* [LISTED RECORDS]

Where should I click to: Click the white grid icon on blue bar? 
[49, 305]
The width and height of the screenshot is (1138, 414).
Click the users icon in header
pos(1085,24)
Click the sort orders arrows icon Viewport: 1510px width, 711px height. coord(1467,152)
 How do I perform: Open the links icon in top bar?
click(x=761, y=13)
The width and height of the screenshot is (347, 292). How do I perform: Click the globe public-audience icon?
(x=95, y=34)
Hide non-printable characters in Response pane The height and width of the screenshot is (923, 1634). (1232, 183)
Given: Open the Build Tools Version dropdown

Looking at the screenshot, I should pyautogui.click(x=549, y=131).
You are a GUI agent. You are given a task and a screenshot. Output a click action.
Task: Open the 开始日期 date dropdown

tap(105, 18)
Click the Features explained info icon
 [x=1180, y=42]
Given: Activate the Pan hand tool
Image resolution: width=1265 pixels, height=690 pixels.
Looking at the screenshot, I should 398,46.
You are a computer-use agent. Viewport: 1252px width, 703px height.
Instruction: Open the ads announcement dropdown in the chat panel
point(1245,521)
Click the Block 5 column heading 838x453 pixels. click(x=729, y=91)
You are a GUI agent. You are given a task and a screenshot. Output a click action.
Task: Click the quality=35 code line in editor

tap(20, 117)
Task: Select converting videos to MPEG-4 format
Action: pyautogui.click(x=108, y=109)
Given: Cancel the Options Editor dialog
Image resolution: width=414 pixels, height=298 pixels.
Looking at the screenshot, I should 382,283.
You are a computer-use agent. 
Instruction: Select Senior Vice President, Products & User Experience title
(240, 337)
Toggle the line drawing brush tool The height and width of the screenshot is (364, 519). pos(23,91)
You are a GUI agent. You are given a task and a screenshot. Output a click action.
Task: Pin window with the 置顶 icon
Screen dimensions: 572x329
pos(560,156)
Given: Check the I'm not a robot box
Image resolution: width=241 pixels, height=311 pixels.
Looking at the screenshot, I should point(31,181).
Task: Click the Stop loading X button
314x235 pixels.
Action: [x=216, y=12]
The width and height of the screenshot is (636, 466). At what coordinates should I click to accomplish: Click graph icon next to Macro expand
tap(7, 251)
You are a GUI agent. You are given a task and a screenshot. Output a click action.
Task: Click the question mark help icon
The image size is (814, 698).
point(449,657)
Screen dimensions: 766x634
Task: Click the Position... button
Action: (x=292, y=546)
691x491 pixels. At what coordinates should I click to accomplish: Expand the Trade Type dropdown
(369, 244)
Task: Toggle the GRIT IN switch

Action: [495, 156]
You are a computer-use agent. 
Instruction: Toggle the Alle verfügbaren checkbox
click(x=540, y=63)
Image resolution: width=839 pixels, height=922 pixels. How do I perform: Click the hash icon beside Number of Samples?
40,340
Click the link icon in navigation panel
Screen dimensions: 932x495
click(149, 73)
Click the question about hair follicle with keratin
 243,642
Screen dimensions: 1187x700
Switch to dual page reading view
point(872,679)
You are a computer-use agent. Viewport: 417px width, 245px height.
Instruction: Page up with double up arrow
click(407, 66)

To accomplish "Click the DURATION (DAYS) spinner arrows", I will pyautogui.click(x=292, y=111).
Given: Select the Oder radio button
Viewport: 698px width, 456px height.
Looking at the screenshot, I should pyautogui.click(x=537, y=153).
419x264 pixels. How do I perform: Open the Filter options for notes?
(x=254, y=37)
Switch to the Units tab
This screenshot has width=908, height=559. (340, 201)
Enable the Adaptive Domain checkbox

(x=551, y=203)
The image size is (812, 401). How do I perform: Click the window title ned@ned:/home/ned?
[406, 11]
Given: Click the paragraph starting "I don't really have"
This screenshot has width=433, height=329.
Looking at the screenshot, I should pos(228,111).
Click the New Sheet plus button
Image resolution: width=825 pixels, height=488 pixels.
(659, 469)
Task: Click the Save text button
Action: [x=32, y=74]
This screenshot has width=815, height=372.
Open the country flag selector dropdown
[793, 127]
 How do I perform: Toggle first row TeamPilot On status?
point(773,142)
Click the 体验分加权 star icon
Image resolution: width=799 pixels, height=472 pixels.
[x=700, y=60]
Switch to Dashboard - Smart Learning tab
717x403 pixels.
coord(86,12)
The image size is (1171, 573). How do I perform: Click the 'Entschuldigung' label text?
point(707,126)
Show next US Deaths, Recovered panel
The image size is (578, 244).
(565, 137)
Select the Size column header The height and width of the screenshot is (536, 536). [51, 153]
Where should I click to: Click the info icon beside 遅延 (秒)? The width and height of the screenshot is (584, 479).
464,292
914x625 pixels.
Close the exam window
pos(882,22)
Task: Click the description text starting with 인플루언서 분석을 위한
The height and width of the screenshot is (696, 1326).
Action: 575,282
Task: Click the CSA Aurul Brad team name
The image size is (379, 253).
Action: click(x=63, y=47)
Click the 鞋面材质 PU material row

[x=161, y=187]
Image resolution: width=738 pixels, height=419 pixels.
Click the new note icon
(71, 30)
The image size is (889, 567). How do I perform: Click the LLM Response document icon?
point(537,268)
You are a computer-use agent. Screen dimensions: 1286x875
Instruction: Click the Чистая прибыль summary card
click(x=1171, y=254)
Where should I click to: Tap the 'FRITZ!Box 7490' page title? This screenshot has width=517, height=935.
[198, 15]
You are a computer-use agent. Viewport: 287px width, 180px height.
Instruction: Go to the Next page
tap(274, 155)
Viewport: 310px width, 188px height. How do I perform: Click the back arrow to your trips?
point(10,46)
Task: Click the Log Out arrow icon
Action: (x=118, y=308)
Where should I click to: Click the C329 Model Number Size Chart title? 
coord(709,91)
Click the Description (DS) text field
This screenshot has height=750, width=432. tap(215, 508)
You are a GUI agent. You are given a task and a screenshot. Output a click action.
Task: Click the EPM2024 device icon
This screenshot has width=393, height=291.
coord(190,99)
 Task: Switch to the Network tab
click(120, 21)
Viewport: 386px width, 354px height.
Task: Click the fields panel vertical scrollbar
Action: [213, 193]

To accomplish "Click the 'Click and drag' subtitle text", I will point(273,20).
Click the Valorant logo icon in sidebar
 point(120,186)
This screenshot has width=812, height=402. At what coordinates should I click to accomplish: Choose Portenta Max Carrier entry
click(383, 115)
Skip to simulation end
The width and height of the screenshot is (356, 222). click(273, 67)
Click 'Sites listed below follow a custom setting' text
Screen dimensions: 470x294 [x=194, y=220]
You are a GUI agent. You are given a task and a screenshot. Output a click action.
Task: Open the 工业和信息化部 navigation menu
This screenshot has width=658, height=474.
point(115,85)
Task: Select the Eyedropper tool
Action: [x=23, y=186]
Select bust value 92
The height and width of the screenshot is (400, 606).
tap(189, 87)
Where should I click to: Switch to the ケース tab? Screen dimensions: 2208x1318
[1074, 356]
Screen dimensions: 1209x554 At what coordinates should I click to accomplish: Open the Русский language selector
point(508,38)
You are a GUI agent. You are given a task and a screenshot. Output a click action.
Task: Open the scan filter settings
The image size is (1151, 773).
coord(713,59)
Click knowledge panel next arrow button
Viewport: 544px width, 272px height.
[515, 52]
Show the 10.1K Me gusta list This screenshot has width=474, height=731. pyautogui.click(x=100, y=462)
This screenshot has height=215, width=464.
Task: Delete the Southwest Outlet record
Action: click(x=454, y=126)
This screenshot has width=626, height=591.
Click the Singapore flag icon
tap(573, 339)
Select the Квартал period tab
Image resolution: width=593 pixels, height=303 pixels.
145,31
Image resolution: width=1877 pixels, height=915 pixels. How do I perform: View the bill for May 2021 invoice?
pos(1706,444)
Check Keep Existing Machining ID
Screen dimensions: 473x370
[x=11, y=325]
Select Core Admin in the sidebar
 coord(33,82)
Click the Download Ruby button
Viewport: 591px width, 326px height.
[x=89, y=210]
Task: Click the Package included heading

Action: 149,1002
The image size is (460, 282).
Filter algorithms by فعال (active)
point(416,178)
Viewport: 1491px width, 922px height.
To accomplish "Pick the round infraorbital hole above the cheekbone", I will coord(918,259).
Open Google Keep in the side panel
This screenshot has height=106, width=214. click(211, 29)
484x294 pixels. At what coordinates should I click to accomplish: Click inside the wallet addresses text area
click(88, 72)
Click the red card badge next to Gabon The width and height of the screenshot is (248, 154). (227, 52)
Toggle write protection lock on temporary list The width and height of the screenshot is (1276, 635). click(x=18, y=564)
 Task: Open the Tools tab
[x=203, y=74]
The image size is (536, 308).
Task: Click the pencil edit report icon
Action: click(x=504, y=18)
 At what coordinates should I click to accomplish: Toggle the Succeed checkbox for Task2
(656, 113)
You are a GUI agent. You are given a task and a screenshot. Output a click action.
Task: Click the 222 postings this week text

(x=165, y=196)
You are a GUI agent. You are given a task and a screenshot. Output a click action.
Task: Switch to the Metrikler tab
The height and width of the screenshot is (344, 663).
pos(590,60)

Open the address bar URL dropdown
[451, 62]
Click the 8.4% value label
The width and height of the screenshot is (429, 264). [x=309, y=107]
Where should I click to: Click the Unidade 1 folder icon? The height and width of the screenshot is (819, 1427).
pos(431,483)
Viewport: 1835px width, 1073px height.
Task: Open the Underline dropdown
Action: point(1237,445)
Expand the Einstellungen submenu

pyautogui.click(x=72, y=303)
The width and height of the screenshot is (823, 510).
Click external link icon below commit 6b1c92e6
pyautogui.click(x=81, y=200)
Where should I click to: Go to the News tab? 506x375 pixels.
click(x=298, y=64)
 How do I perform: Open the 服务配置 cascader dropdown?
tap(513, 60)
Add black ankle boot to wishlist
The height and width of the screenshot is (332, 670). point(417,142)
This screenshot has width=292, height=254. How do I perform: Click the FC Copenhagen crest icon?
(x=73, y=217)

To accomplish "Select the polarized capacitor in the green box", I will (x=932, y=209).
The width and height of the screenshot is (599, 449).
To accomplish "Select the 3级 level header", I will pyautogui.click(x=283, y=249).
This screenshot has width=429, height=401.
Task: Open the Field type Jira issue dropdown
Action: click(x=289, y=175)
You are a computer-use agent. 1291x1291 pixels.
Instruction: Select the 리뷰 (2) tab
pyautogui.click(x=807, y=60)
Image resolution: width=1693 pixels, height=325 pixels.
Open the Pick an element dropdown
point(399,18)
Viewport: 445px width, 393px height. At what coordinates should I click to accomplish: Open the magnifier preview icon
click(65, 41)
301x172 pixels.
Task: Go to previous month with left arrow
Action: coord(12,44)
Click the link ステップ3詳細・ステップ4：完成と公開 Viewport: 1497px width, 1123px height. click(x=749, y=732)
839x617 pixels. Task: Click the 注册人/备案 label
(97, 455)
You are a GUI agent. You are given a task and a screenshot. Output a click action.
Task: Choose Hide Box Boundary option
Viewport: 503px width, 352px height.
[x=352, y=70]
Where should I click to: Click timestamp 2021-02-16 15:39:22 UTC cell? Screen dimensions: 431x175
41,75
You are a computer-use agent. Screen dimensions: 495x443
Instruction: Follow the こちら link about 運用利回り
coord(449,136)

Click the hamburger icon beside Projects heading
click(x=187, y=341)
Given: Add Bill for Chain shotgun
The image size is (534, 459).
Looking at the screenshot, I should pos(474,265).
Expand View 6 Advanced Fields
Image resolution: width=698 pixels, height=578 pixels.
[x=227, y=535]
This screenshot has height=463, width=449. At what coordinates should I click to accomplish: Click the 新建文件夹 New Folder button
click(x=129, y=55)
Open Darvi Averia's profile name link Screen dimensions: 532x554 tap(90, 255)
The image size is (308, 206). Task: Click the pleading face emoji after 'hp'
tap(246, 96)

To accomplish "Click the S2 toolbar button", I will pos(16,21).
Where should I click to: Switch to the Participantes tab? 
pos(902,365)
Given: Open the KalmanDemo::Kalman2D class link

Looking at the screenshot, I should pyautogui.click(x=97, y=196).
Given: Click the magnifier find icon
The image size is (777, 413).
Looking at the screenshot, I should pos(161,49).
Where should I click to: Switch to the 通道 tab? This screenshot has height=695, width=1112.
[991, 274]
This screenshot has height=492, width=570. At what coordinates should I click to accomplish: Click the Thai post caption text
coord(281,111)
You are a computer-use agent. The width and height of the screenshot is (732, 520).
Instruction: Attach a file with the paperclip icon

* [JOB] Reproduce the part of the records that opens with the line containing "Switch to Dashboard - Smart Learning tab" and closes with the line containing "tap(274, 155)" as a numbered list, leaving out blank lines.

* [SOLUTION TO THE EXERCISE]
1. Switch to Dashboard - Smart Learning tab
2. 717x403 pixels.
3. coord(86,12)
4. The image size is (1171, 573). How do I perform: Click the 'Entschuldigung' label text?
5. point(707,126)
6. Show next US Deaths, Recovered panel
7. The image size is (578, 244).
8. (565, 137)
9. Select the Size column header The height and width of the screenshot is (536, 536). [51, 153]
10. Where should I click to: Click the info icon beside 遅延 (秒)? The width and height of the screenshot is (584, 479).
11. 464,292
12. 914x625 pixels.
13. Close the exam window
14. pos(882,22)
15. Task: Click the description text starting with 인플루언서 분석을 위한
16. The height and width of the screenshot is (696, 1326).
17. Action: 575,282
18. Task: Click the CSA Aurul Brad team name
19. The image size is (379, 253).
20. Action: click(x=63, y=47)
21. Click the 鞋面材质 PU material row
22. [x=161, y=187]
23. Image resolution: width=738 pixels, height=419 pixels.
24. Click the new note icon
25. (71, 30)
26. The image size is (889, 567). How do I perform: Click the LLM Response document icon?
27. point(537,268)
28. You are a computer-use agent. Screen dimensions: 1286x875
29. Instruction: Click the Чистая прибыль summary card
30. click(x=1171, y=254)
31. Where should I click to: Tap the 'FRITZ!Box 7490' page title? This screenshot has width=517, height=935.
32. [198, 15]
33. You are a computer-use agent. Viewport: 287px width, 180px height.
34. Instruction: Go to the Next page
35. tap(274, 155)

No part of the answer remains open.